If In Our Time is my church, then Dylan, Album by Album is my monastery.
There are people who know every Bob Dylan record.
Then there are people who know every Bob Dylan bootleg.
Then there are the people who make Bob Dylan podcasts.
These people have crossed beyond fandom into something approaching religious vocation.
I admire them enormously.
On the Media occupies a different place.
Every week it reminds me that the story is often not the story.
The thing that happened is interesting.
The way people talk about the thing that happened is usually more interesting.
The machinery behind public understanding is one of the most important subjects in the world, and one of the least discussed.
Then there is The Rest Is History.
Of course.
History is one of humanity’s great inventions. It allows us to discover that everything happening today happened before, but with worse dentistry.
The hosts somehow manage to combine scholarship, enthusiasm, and the energy of two men trapped at a dinner party who have just discovered nobody is making them leave.
Acquired is the business equivalent.
Most business journalism is about quarters.

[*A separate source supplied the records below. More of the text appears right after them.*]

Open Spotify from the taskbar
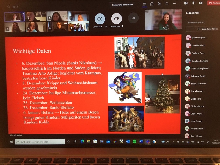This screenshot has height=165, width=220. click(x=134, y=142)
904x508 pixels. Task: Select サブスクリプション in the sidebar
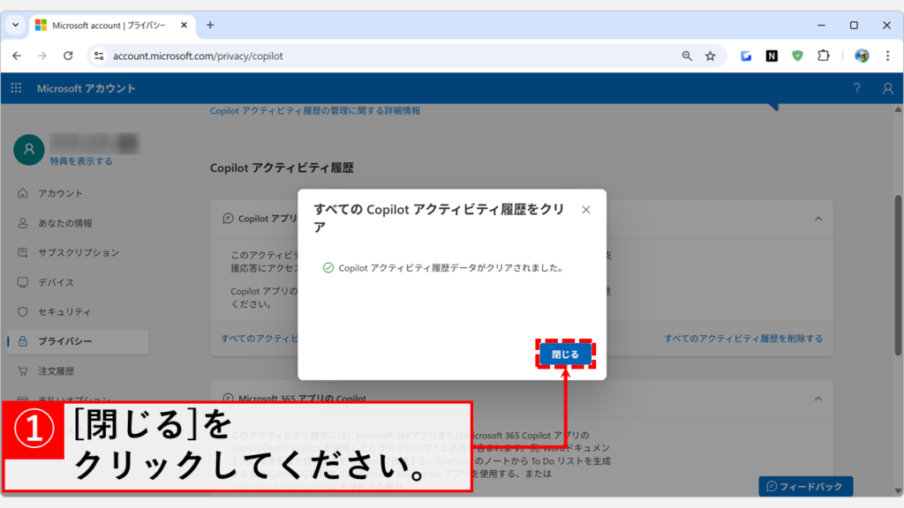pyautogui.click(x=78, y=253)
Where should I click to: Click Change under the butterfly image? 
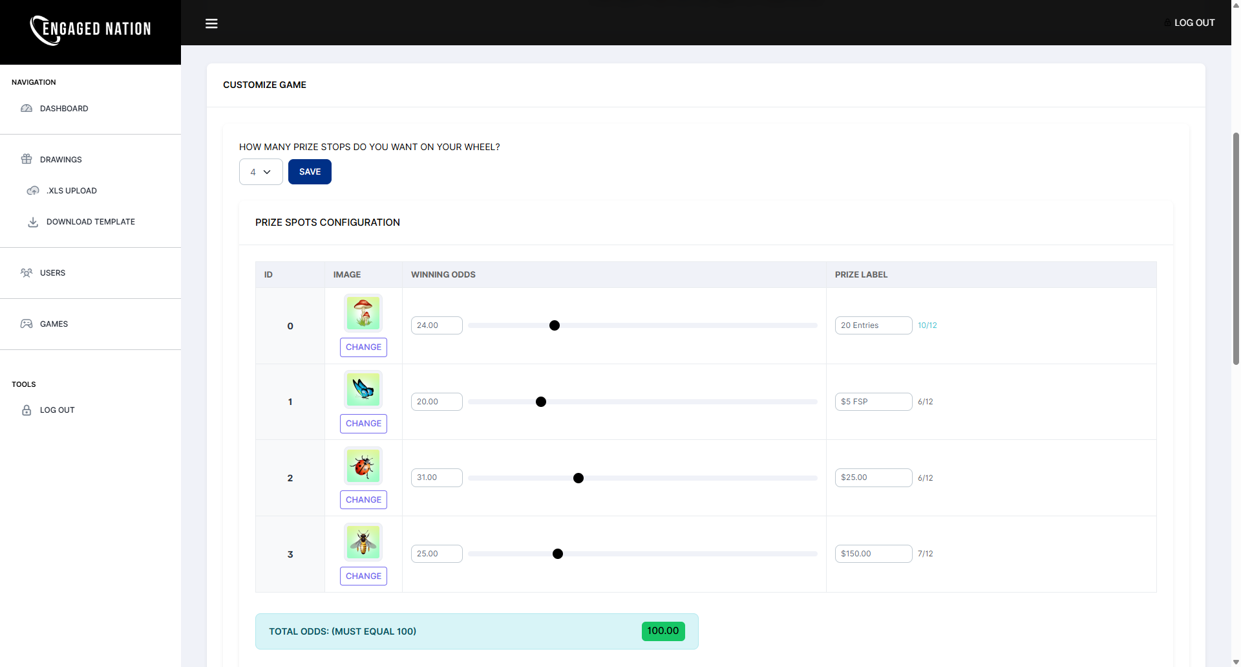coord(363,423)
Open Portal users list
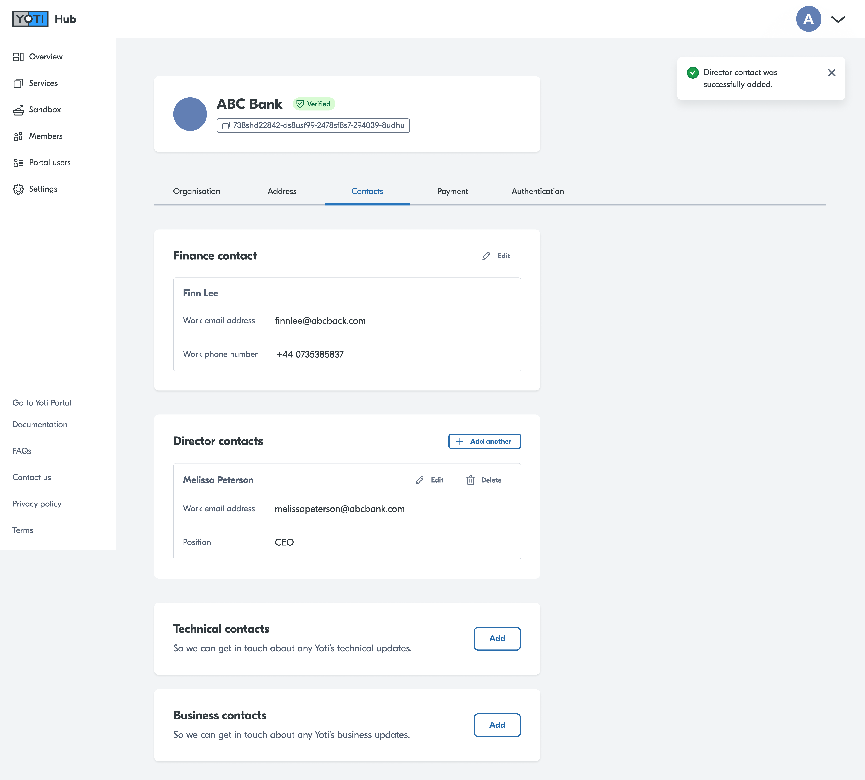865x780 pixels. 49,162
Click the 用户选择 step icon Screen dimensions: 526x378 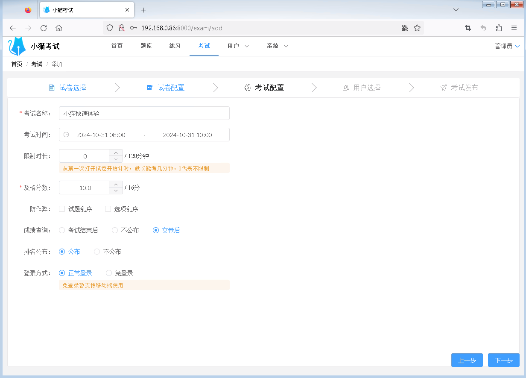click(x=345, y=87)
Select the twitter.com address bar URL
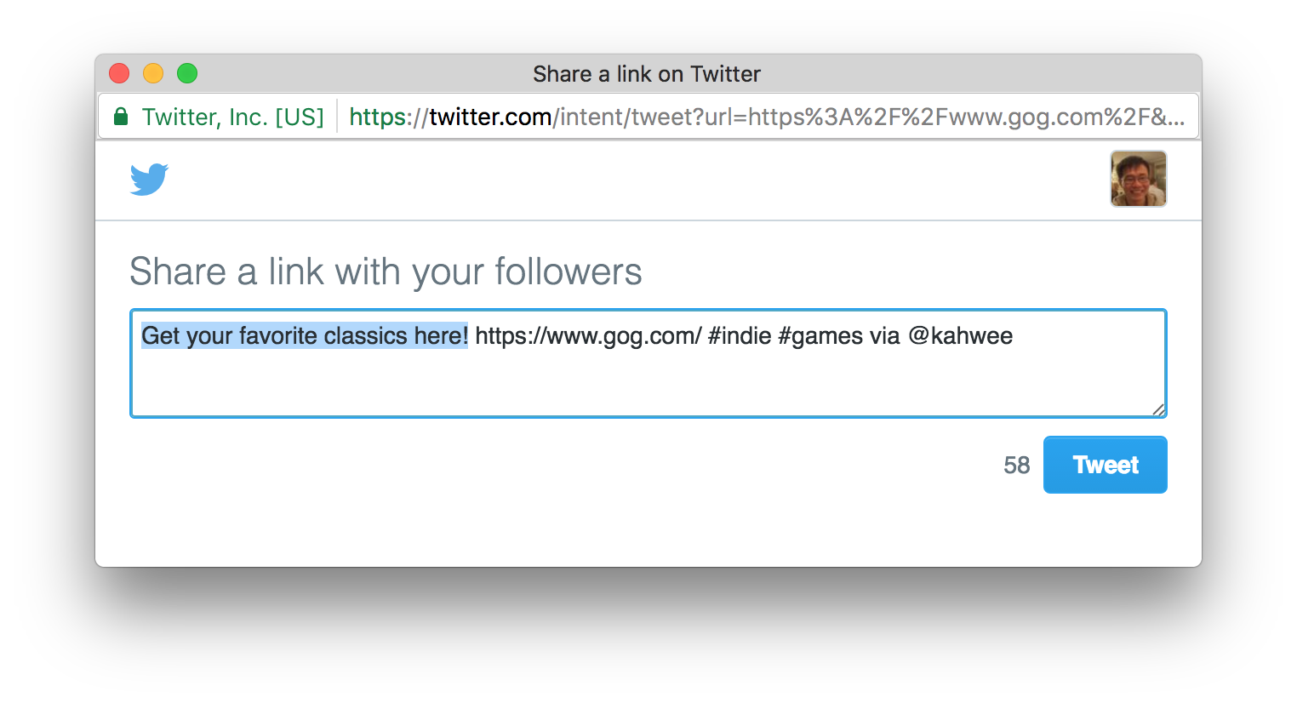 (x=767, y=117)
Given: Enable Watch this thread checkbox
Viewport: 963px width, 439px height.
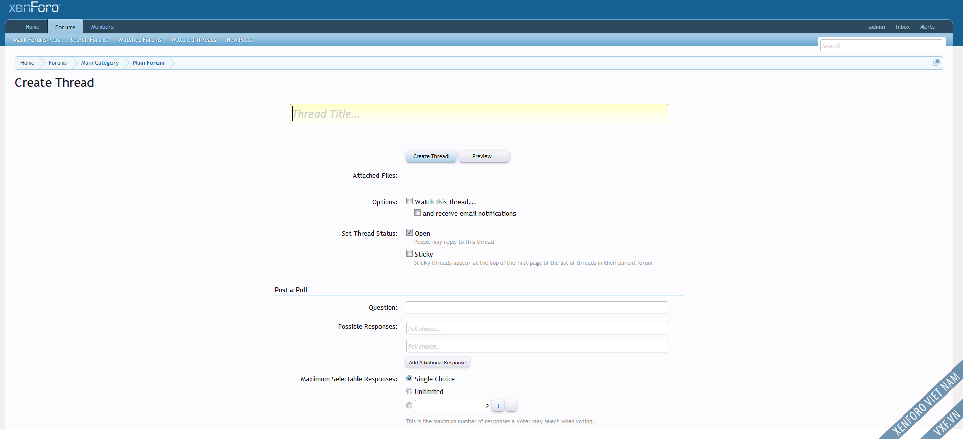Looking at the screenshot, I should pyautogui.click(x=409, y=201).
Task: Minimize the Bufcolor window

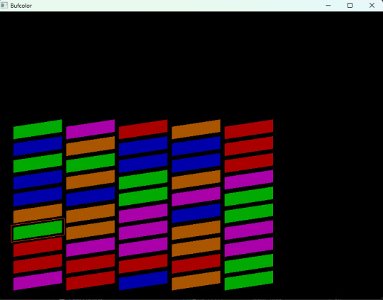Action: [328, 6]
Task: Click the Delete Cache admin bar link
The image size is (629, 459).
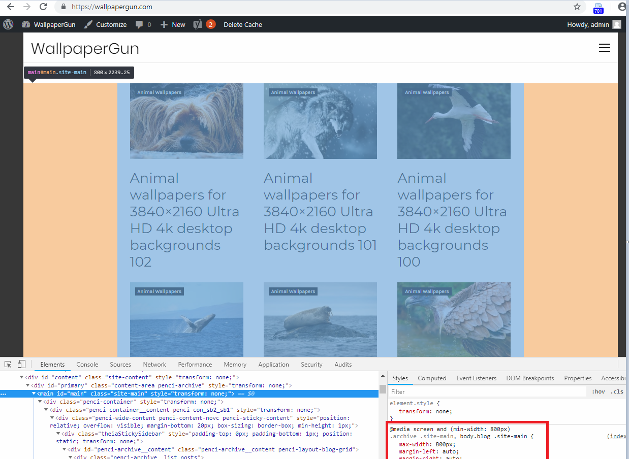Action: [x=242, y=24]
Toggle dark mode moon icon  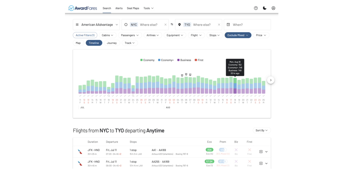(265, 8)
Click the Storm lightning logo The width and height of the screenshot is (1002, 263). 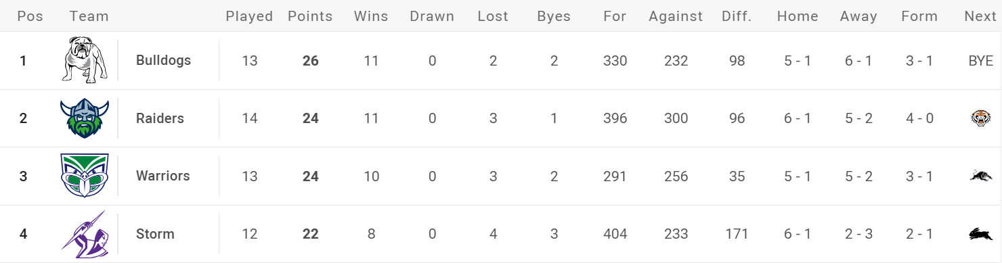[84, 234]
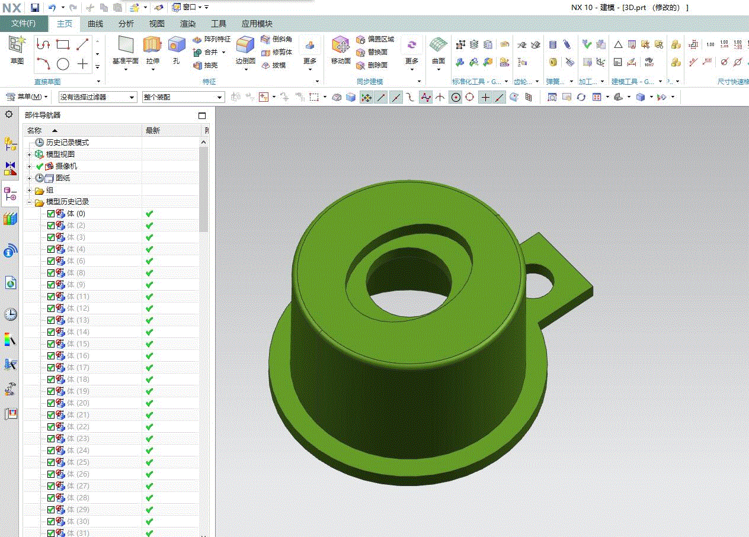The height and width of the screenshot is (537, 749).
Task: Select the 移动面 (Move Face) tool
Action: click(341, 46)
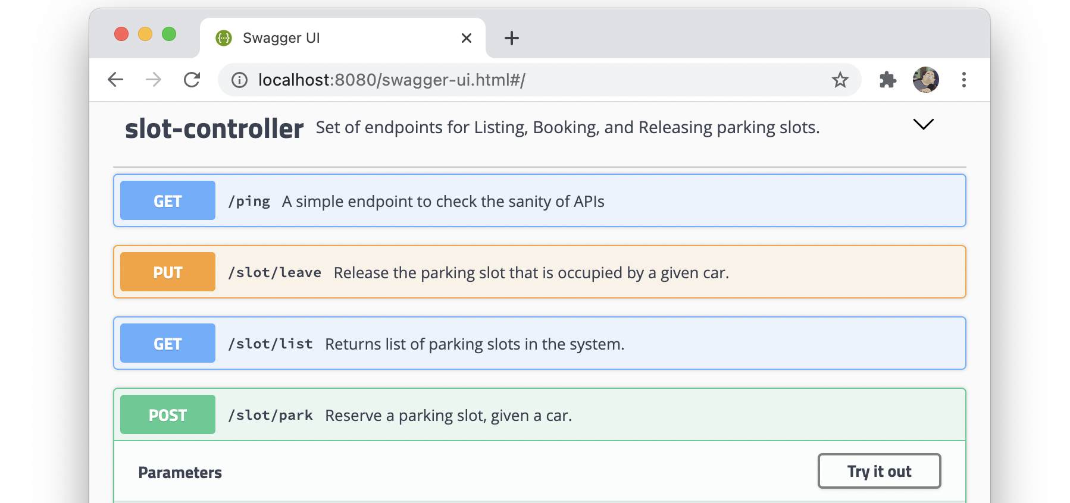Click the browser back arrow

[x=115, y=80]
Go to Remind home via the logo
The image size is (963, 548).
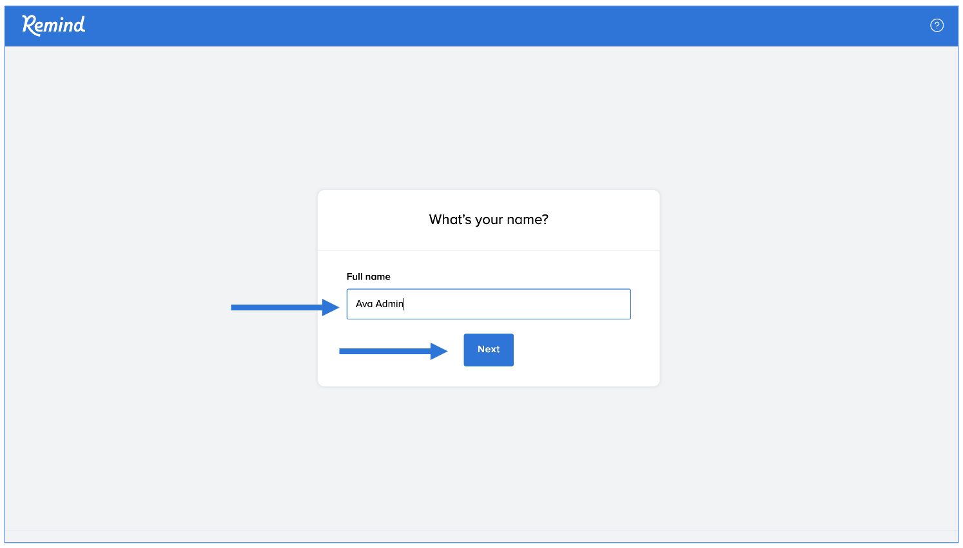click(x=54, y=25)
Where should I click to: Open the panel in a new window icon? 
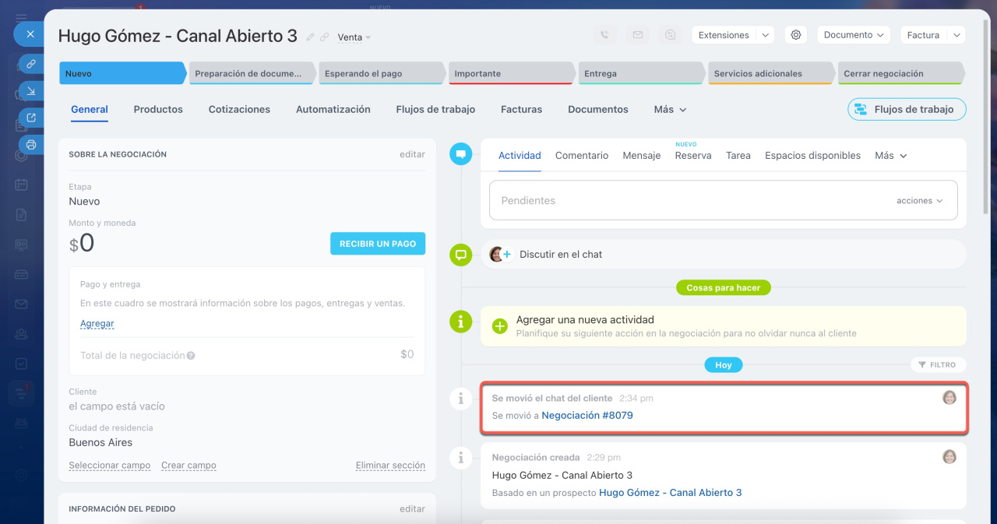pos(31,118)
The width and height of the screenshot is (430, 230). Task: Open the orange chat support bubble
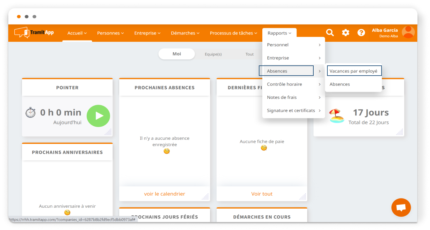(x=401, y=208)
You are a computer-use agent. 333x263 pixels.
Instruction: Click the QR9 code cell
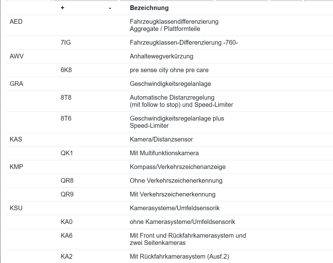pyautogui.click(x=67, y=194)

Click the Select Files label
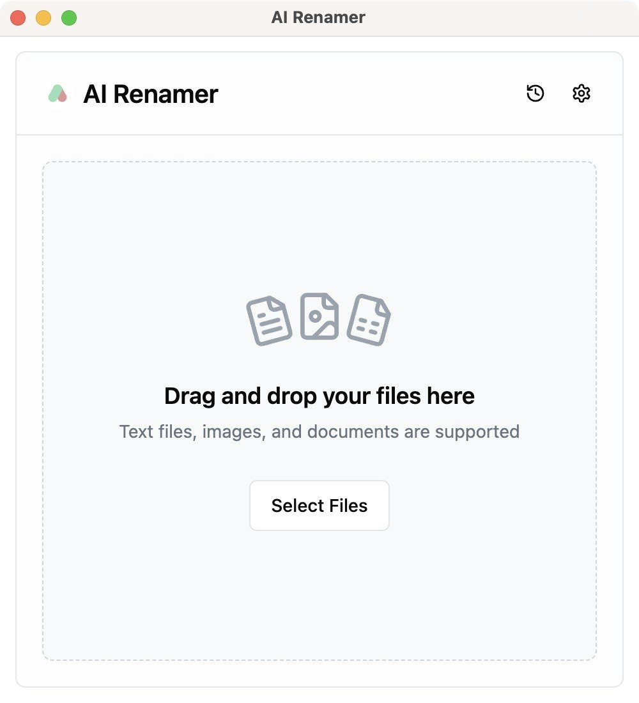(x=320, y=505)
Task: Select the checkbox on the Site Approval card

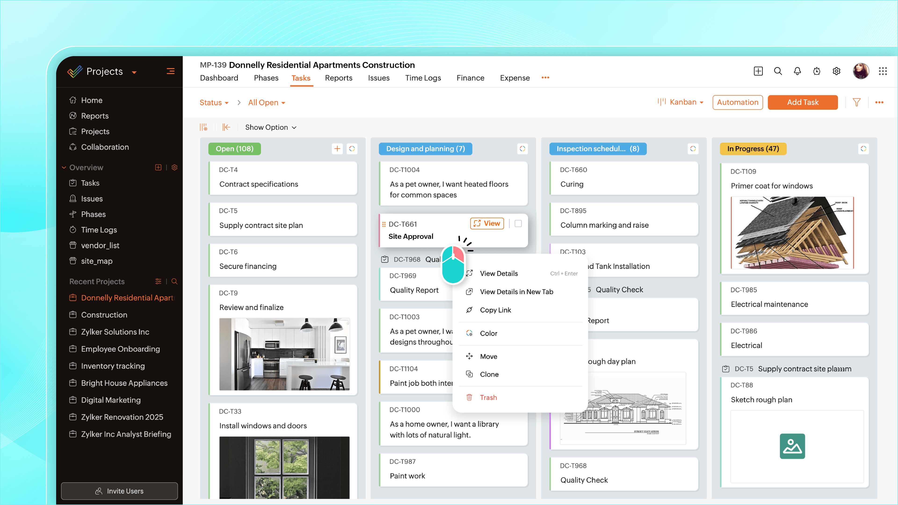Action: [518, 223]
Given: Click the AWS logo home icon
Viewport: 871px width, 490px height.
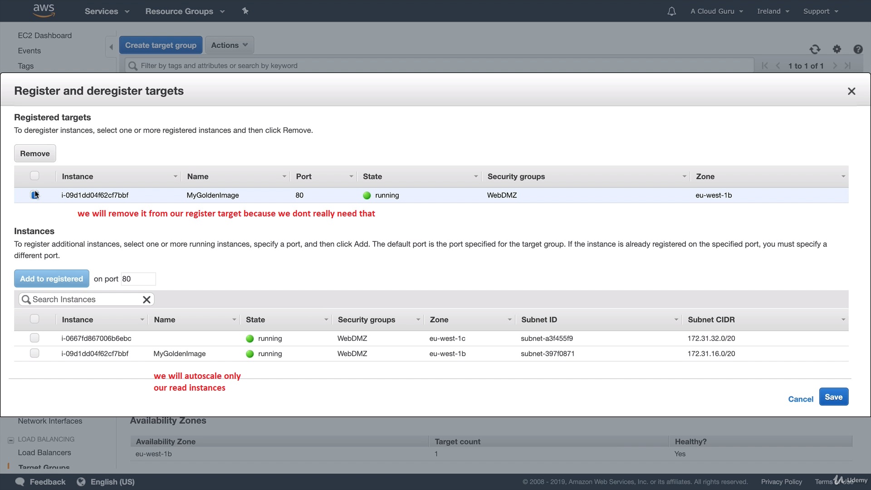Looking at the screenshot, I should (x=44, y=10).
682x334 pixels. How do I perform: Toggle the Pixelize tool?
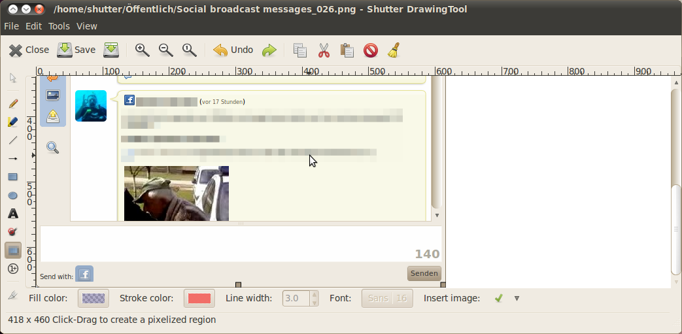coord(12,250)
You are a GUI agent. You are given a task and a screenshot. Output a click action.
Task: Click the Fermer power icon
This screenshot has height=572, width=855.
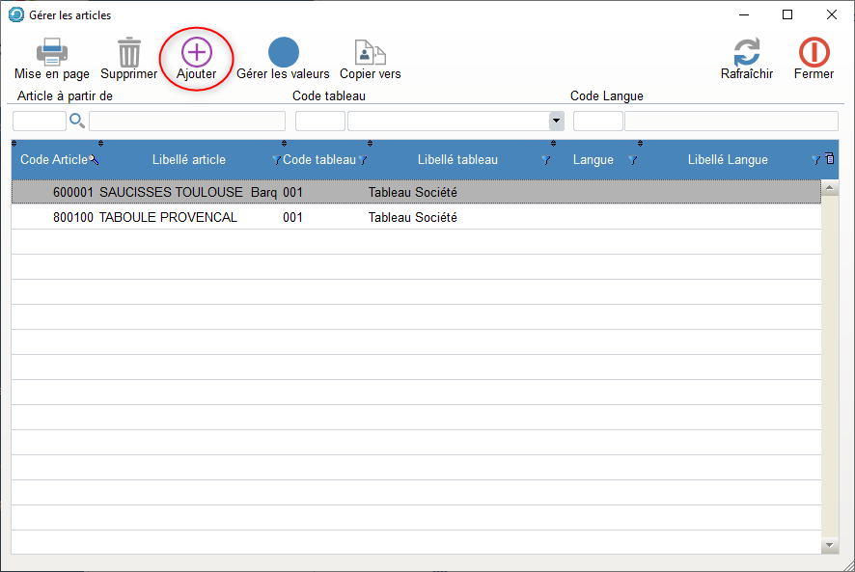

Acquired is about decades.
Most people underestimate how much more interesting a company becomes once you tell its story as a civilization rather than a stock ticker.
I have learned more from Acquired’s deep dives than from many business books.
Song Exploder remains one of the most elegant ideas in podcasting.
Take a song.
Ask the people who made it how they made it.
That’s the whole show.
The lesson is larger than music. Almost everything interesting becomes more interesting when you learn how it was built.
The same is true for comedy.
Good One is a podcast where comedians explain jokes.
The Zach Galifianakis episode is particularly wonderful because he reveals something many people miss: comedy is often less about wit than about architecture.
A joke is a machine.
The comedian is an engineer.
Unclear and Present Danger is another favorite.
The premise is simple: revisit the paranoid political thrillers of the late twentieth century and ask what they were afraid of.
The answer is often that America keeps inventing new anxieties while preserving the old ones in amber.
Finally, Jacobin.
I don’t always agree.
That is partly the point.
A healthy intellectual diet requires exposure to people who think differently from you, provided they are intelligent, serious, and arguing in good faith.
The internet has convinced us that disagreement is dangerous.
In reality, disagreement is often how thinking happens.
Looking at this list, I notice that almost none of these podcasts are really about their stated subjects.
History podcasts are about human nature.
Business podcasts are about ambition.
Music podcasts are about creativity.
Media podcasts are about reality.
Comedy podcasts are about structure.
And podcasts about daughters are about love.
Which, in the end, turns out to be what most things are about.